Our Story
From bedside truths to operational resilience
Our work began in places where the essentials of human well-being are unmistakably clear—in the aftermath of trauma, and at end of life.
Dr. Duncan Shields' work with refugees, veterans, first responders and people in palliative care shone a light on a single, repeating theme: that in life’s most difficult moments, belonging and connection are foundational to safety, recovery, and well-being.
Putting a name to what people need most when life is most fragile, and how deep relationships can shape well-being, was also core to Dr. David Kuhl’s research on end-of-life experience.
From their backgrounds in medicine and group-based psychotherapy, Shields and Kuhl united in common cause to bring what they had learned from people facing life's most difficult moments to inform the approach to trauma response.
Shields and Kuhl also received critical, formative support from Mohammad H. Mohseni—via the Mohseni Foundation—who stood behind the clinicians when their work was not yet an established initiative, or even a vision, but simply a belief: that communities are stronger when people know how to look after one another.
Building a home for knowledge mobilization
The belief that this work could be transformed into practical tools that people can actually use became Blueprint—a community innovation hub, designed by Kuhl and Shields.
This in turn would translate research into applied programs aligned with the University of British Columbia Faculty of Medicine and focused on delivering research-informed work in real communities, such as the First Responder Resiliency Program.
“Responding to their call”
The First Responder Resiliency Program (FRRP) was Blueprint’s first proof of concept program, born from directly from British Columbia’s fire service.
After a single department experienced two deaths by suicide in quick succession, fire fighters Tony Spiess and Steve Farina, with the support of their peers with the British Columbia Professional Fire Fighters Association (BCPFFA), asked Blueprint, and respected leaders within the first responder community and the military to help develop a program grounded in the real conditions of first response work. Speiss and Farina helped shape and steward the developing program forward, and are recognized as founding contributors in establishing and building FRRP.
The first step was not “delivery”—it was listening. With the essential contributions of the BCPFFA and the BC Police Association (BCPA), the team conducted a qualitative study, interviewing fire fighters and police officers across career stages to understand the realities and stressors of service, what support actually worked, and what was missing on the ground.
Evidence-informed, co-built with first responders.
In 2016, an internal review of the available research found a gap: many programs existed, but there was limited public evidence of effectiveness and a clear need for approaches that strengthened upstream prevention and early intervention.
In the beginning, the program was designed as a collaboration—developed with first responder participants and built in partnership with the BC Police Association and the BC Association of Fire Fighters and offered to fire fighters and police communities across the province.
Throughout, the founders sought to stay true to one core principle: any program successes belong to first responders. The programs are built “shoulder to shoulder,” with the culture, language, and realities of the job at the centre.

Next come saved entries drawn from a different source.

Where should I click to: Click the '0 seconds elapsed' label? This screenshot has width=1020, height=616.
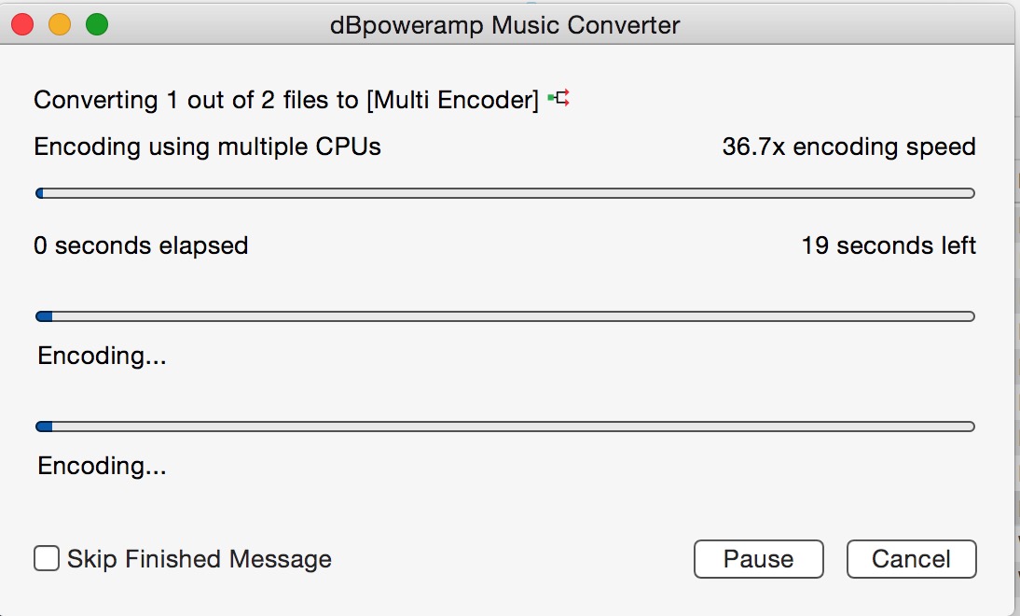coord(141,245)
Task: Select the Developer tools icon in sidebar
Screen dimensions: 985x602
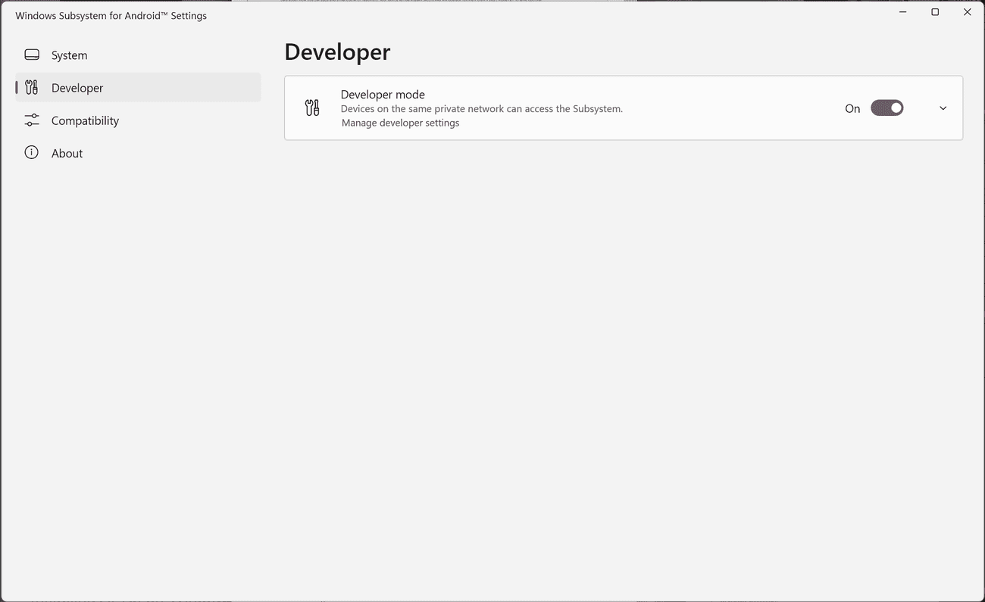Action: click(31, 87)
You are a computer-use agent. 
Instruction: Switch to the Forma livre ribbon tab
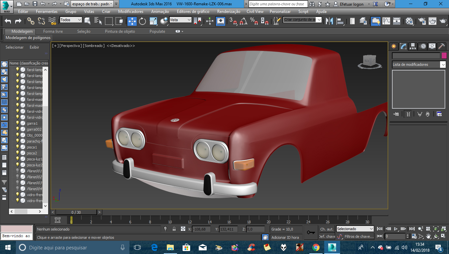pos(53,31)
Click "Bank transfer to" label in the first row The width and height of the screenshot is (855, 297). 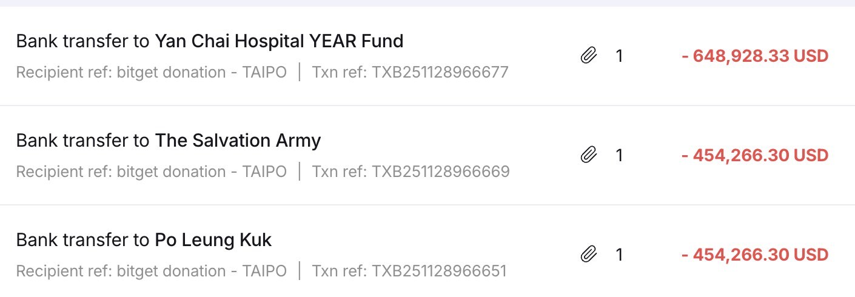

Groups of peers, real talk, real skills
The result was a focused, residential small-group format: 4 days, eight participants, and an intensive block of skills and guided self-exploration supported by clinicians and trained peer leads.
Over time, pilot delivery also made something clear: many participants were arriving with higher-than-expected symptom burden, and the program expanded beyond “upstream” resilience-building to include stronger early-intervention and recovery elements.
Growing impact and ongoing evaluation
Since 2017, FRRP has supported active-duty fire fighters through close partnership with fire service collaborators. In 2019, policing partners helped adapt the model for law enforcement audiences.
As the program grows, we continue to evaluate outcomes and improve delivery—so departments and participants can trust that what we offer is both workable in the real world and grounded in evidence. From 2021-2024, rigorous evaluation accelerated through grant-funded implementation and research support from Movember.
Following that period, the program transitioned into a sustainable model collectively administered by the BCPFFA, the BC Police Association, and Blueprint.
Belief in the Future of Well-being
Thanks to the support of the Mohseni Foundation, Movember and the first responder community, we’ve transformed a simple idea into real-world programs, partnerships, and impact—reaching communities across Canada, Australia and the United States. This support has been foundational to the growth, reach, and substance of Blueprint’s work.
Milestones
2015-16
Fire service leaders mobilize for better mental-health supports; early development work begins, including literature review and community input
2016
Internal review identifies gaps in evidence, and a need for upstream and early-intervention approaches
2017
Resiliency program delivery expands through fire fighter cohorts
2019
The resiliency program is modified in collaboration with policing partners for law enforcement
2020-24
Funding from Movember Canada provides support for resiliency program evaluation; grant-funded implementation and research carried out across 2021–2024.
Today
Continued delivery, refinement, and scaling—while keeping the same core aim: strengthen the recovery environment, build shared competence, and protect the people who protect our communities.